Adventures into the web of Silverlight

Skrevet - Friday, March 12th, 2010 kl. 22:14 | Kategori - * Coding, English posts

My employer decided it was time to get our online booking solution up and running. So, I was put to work – having heard so much about Silverlight and RIA services, I decided to have a go at it. Having no experience with online programming besides simple html, I had to go with something that would smell a little like programming in WPF.

To give the judgement before letting the jury vote, I was not impressed. I certainly like the syntax (it’s pretty much like WPF), but RIA services didn’t really win me over. I tried various approaches – first with Entity Framework (re-creating the database-schema giving everything a primary auto-generated column), switching to NHibernate with huge difficulties – then back to Entity Framework with a few Include-attributes. Now, it was beginning to shape up – DomainDataSources and the RIA-services for filtering and serving up the data filtered and sorted/grouped… and then I lost control completely. Yes, XAML power is nice, but I found the DomainDataSource desperately wanting – especially with ComboBoxes (Async binding just blows up). Switching to AutoCompleteTextBoxes sort of remedied that, but the lack of control of when the loading happened just finally sent me packing. I tried reverting to skipping the DomainDataSource and controlling the RIA-service directly… that turned out poorly, having a cache, that I have to remember to clear and odd syntax gave me head-aches.

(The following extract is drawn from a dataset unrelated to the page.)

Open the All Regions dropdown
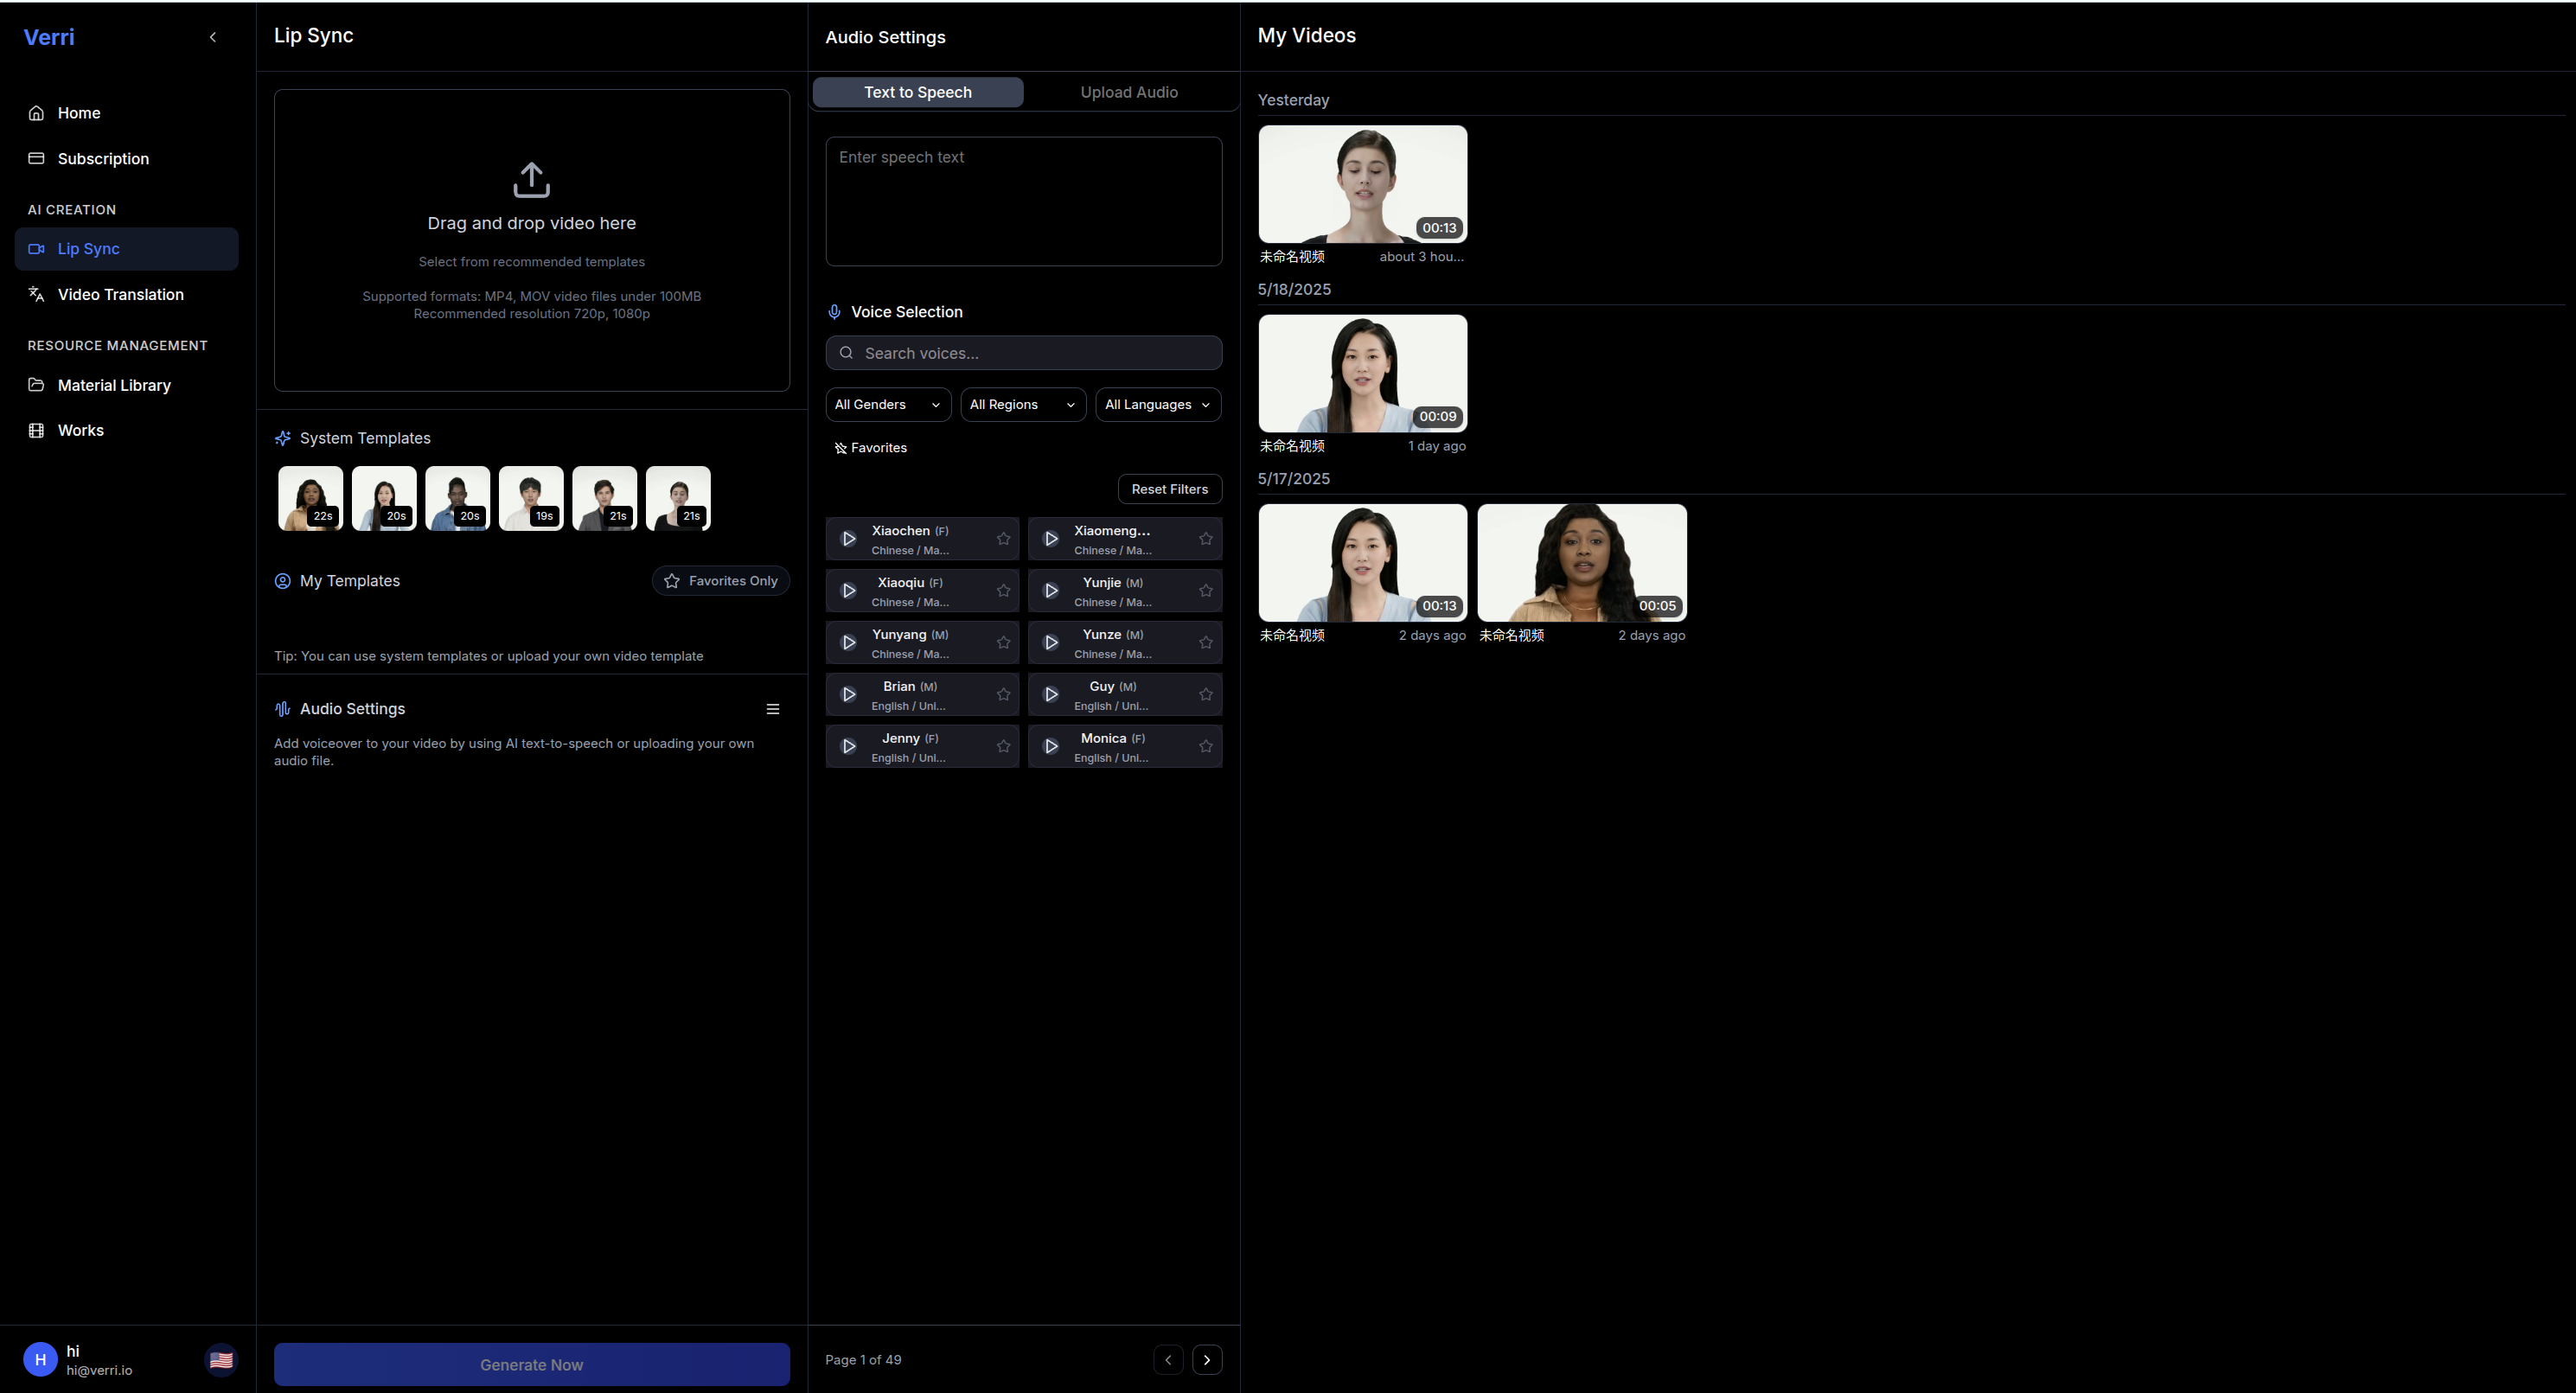 [x=1022, y=405]
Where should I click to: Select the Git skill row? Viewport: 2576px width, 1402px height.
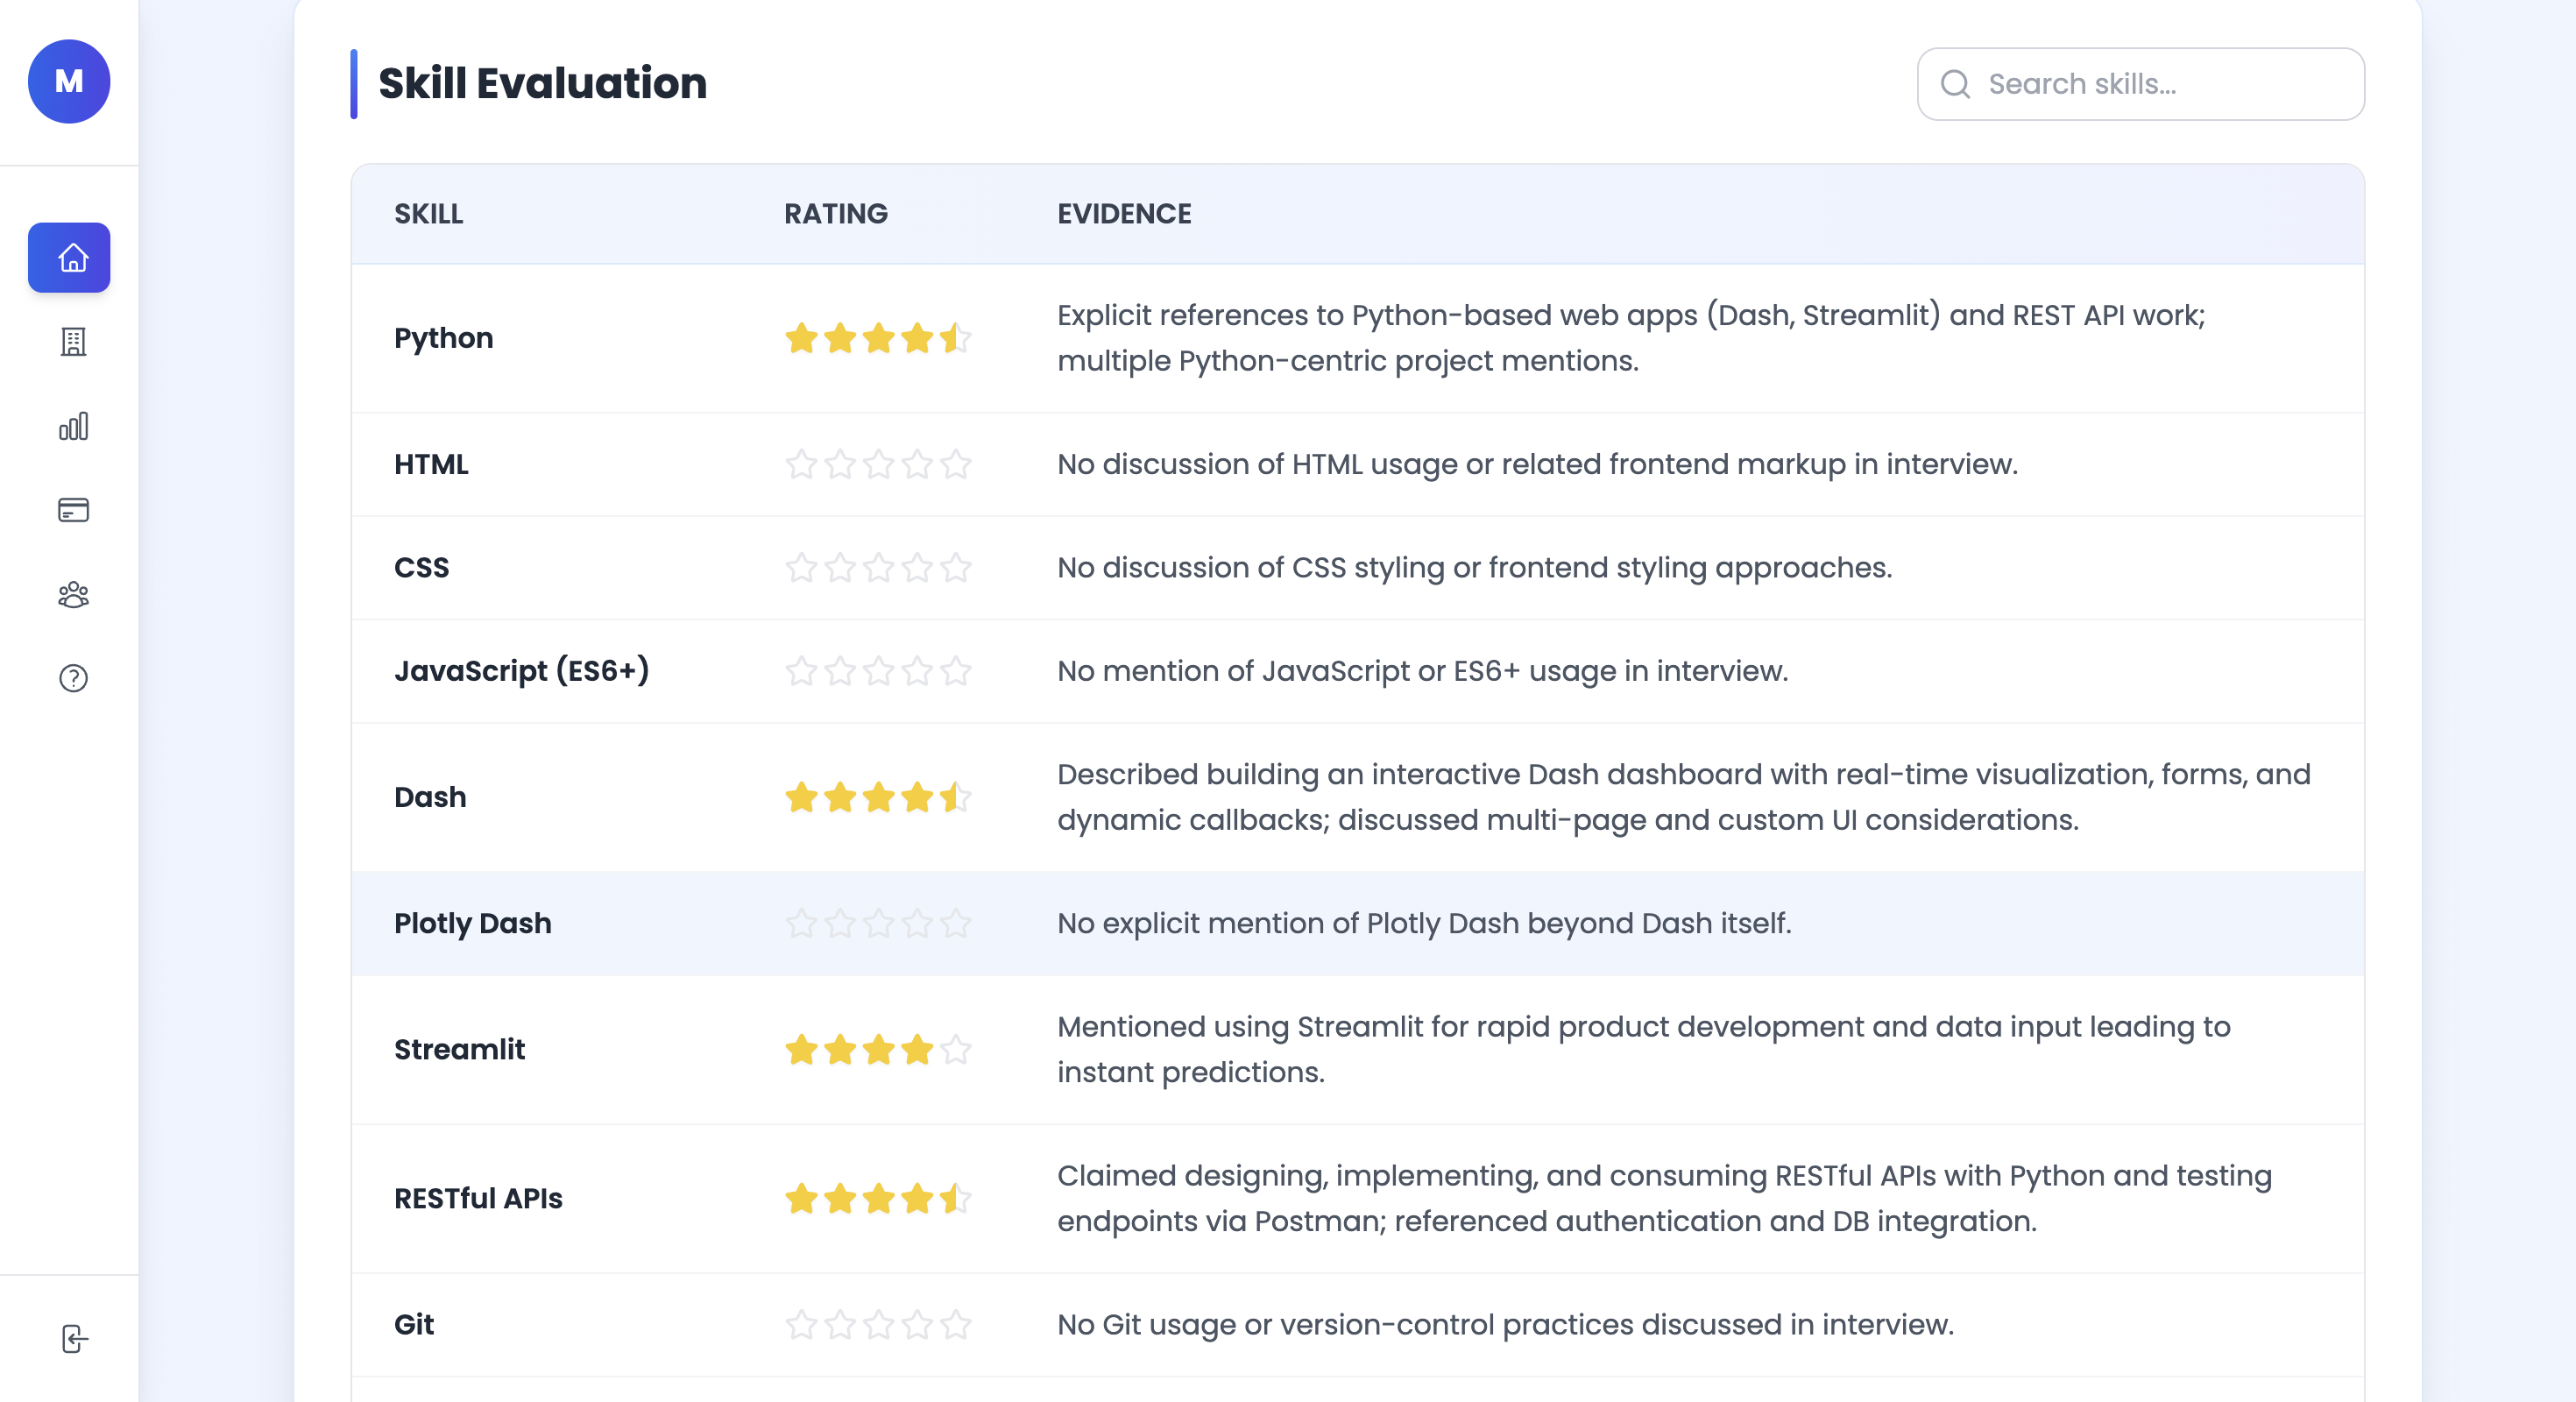(414, 1324)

I don’t know, for me the RIA services is a nice project – it has promise, but it isn’t really production-ready for me. Being used to the fine-grained control, NHibernate gives me, the combination of EF and RIA just didn’t live up to my expectations. Also, having UI-logic (INotifyCollectionChanged et all) baked inside the DTO’s. Well, to make a long story short, it was the end of RIA services for me in this go. I then decided to go the more ‘hardcore’ WCF way – and switched Silverlight after reading the fine print… (how in the name of all that is sacred do you expect me to make LOB-applications without printing…) with an online XBAP (WPF).

And, now I’m back – three customers deployed today with their own individual graphical layout, one with a printed form. And best of all, I have all of the control at my fingertips again – I decided against a deployed WCF-service in virtual folders as the deadline was rapidly approaching and I had no idea how to do it. Instead, I went the albeit more old-fashioned way of Windows Services published via WCF. Fine grained control, SRP pretty much applied everywhere – full usage of a 2nd level cache thanks to NHibernate.

Of course, there are drawbacks (.Net 3.5sp1 is needed client-side, download size is huge compared to Silverlight and deployment is… considerable), but the most important criteria were met – our customers’ expectations and deadlines (one day ahead of schedule is a rarity in our line of business) were met in full (and in one case surpassed by a fair margin).